Effect on ergonomics

Our experience with the Moverio BT-35E Smart Glasses presents enthusiastic findings that corroborate previous studies to show improved ergonomic effects. The ability to make fine adjustments without moving or looking away from the surgical field was replicable, and with minimal movement, good patient outcomes were achieved. Through improving the surgical ergonomics of orthopaedic procedures, the aforementioned benefits of increased efficiency and reduced operative duration are likely to follow, reducing the risk of potential surgical complications that may worsen the prognosis of patients at an economic cost under USD 1000 [12].

Occupational hazards

Occupational injuries are common amongst orthopaedic surgeons. Given this, smart glasses may contribute more effective advantages in orthopaedics compared to other surgical specialties. Surveys report that 66.7% of orthopaedic surgeons have work-related musculoskeletal disorders. Furthermore, given that orthopaedic surgeons have a high reliance on projected X-ray imaging during procedures, the constant shifting of vision from patient to monitor may be contributory to aggravation of this dilemma [1,2].

Intraoperative radiation exposure is another key occupational hazard to orthopaedic surgeons [13,14]. Compared to workers unexposed to routine radiation, orthopaedic surgeons were found to be more than five times likely to develop cancer [15]. Intraoperative assessment of reduction and implant position during treatment of fractures often require mobile C-arms or other imaging modalities which emit ionising radiation. This ionising radiation attributes to the high radiation exposure, leading to a high risk of cancer development amongst orthopaedic surgeons [16]. However, with the use of smart glasses potentially improving the time efficiency of operations, these shorter operation times would enable surgeons to shorten their exposure to radiation. This could significantly reduce radiation risk to medical professionals. More specifically, the risk of developing cancer.

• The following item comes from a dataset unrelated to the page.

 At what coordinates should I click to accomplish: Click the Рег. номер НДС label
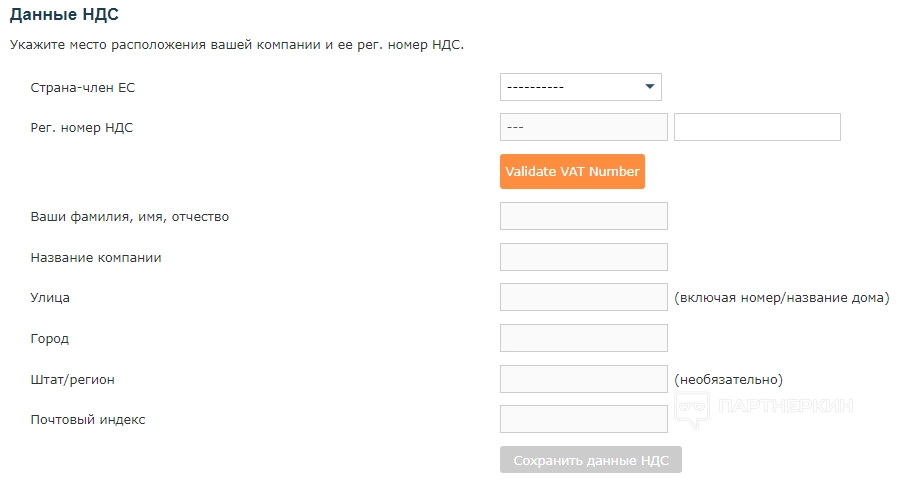[82, 127]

Hence from an orthopaedic point of view, the potential advantages of the use of smart glasses are evident. If proven to be effective, smart glasses encase the potential to improve both ergonomic posture and positioning during surgical procedures and reduce the risk of occupational hazards commonly imposed on orthopaedic surgeons.

Limitations

However, several limitations were also identified. The tested smart glasses were only able to project a single screen image. Hence in procedures where a comparison between multiple images is required, there may be limited benefits to the surgical ergonomics. Additionally, although projected images were sharp and prominent on darker backgrounds, on blue drapes or the patient, visual acclimation was required for the delivery of a focused image. To overcome this, further technological developments allowing potential incorporation of a multi-view mode or automatic brightness control may build on the advantages of smart glasses specific to a surgical setting.

Conclusions

This novel report reflects on the effective visualisation of intraoperative images with the incorporation of smart glasses in orthopaedic operating rooms via a wireless set-up. We also demonstrate the benefits of improved ergonomics and surgical concentration with its usage. Our experiences reflect the potential for increased usage of smart glasses to contribute incremental changes that may lead to revolutionary changes in the field of orthopaedic surgery. Similar wearable technologies with augmented reality are still in their early stages of validation and larger comparative studies or case series expanding on diverse clinical cases and surgical experience are vital before smart glasses can form part of a standard surgical set-up.